We approached a honey-colored, four-story building that was almost as big as the railway station. Surrounded by a fence, it looked more like a prison than a hotel, and I reflected that this had probably been closer to its real purpose. The fence wasn’t more than six feet high but the top wire was barbed and it did the job. We kept walking until we found a gate. There was a sign that read PROHIBIDA LA ENTRADA and, underneath, a large Eagle padlock that must have been there since the hotel was built.
When she saw the big gaucho knife in my hand, Anna’s eyes widened.
“This is what happens when you ask questions people don’t want you to ask,” I said. “They lock up the answers.” I flicked open the padlock.
“Aiee,” said Anna, wincing.
“Fortunately for me, they use crummy locks that wouldn’t keep out a rat with a toothpick.” I pushed open the gate and walked into an arrivals yard overgrown with tufts of grass and jacaranda
trees. A gust of wind blew a sheet of newsprint to my feet. I picked it up. It was a two-month-old page from El Laborista, a Perónist rag. I hoped it was the last time anyone had been there. It certainly looked that way. There were no lights in any of the hundred or so windows. Only the sound of distant traffic driving along Eduardo Manero and a train moving in the rail yards disturbed the quiet of the abandoned hotel.
“I don’t like this,” admitted Anna.
“I’m sorry about that,” I said. “But my castellano isn’t up to the kind of legalese and bureaucratic language you usually find in official documents. If we do find something, we’ll probably need those beautiful eyes of yours to read it.”
“And here was me thinking you just wanted some company.” She glanced around nervously. “I just hope there aren’t any rats. I get enough of those at work.”
“Just take it easy, okay? From the look of this place, nobody’s been here in a while.”

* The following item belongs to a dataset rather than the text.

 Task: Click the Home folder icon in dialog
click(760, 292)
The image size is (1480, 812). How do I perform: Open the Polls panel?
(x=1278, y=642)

The main doorway smelled strongly of cat piss. The frosted windows were covered with cobwebs and salt from the estuary river. A largish spider scrambled away as my shoes disturbed its gossamer repose. I forced another padlock with the big knife and then raked the Yale on the door with the stiletto.
“Do you always carry a complete cutlery drawer in your pockets?” she asked.
“It’s that or a set of keys,” I said, gouging at the lock’s mechanism.
“Where were you during choir practice? You do that like you’ve done it before.”
“I used to be a cop, remember? We do all of the things criminals do, but for much less money. Or in this case, no money at all.”
“Money’s a big thing with you, I can tell.”
“Maybe that’s because I don’t have very much.”
“Well, then. We have something in common.”
“Maybe when this is all over, you can show me your gratitude.”
“Sure. I’ll write you a nice letter on my best notepaper. How does that sound?”
“If we find your miracle, you can write to the local archbishop with evidence of my heroic virtue. And maybe, in a hundred years, they’ll make me a saint. Saint Bernhard. They did it before, they can do it again. Hell, they even did it for a lousy dog. By the way, that’s my real name. Bernhard Gunther.”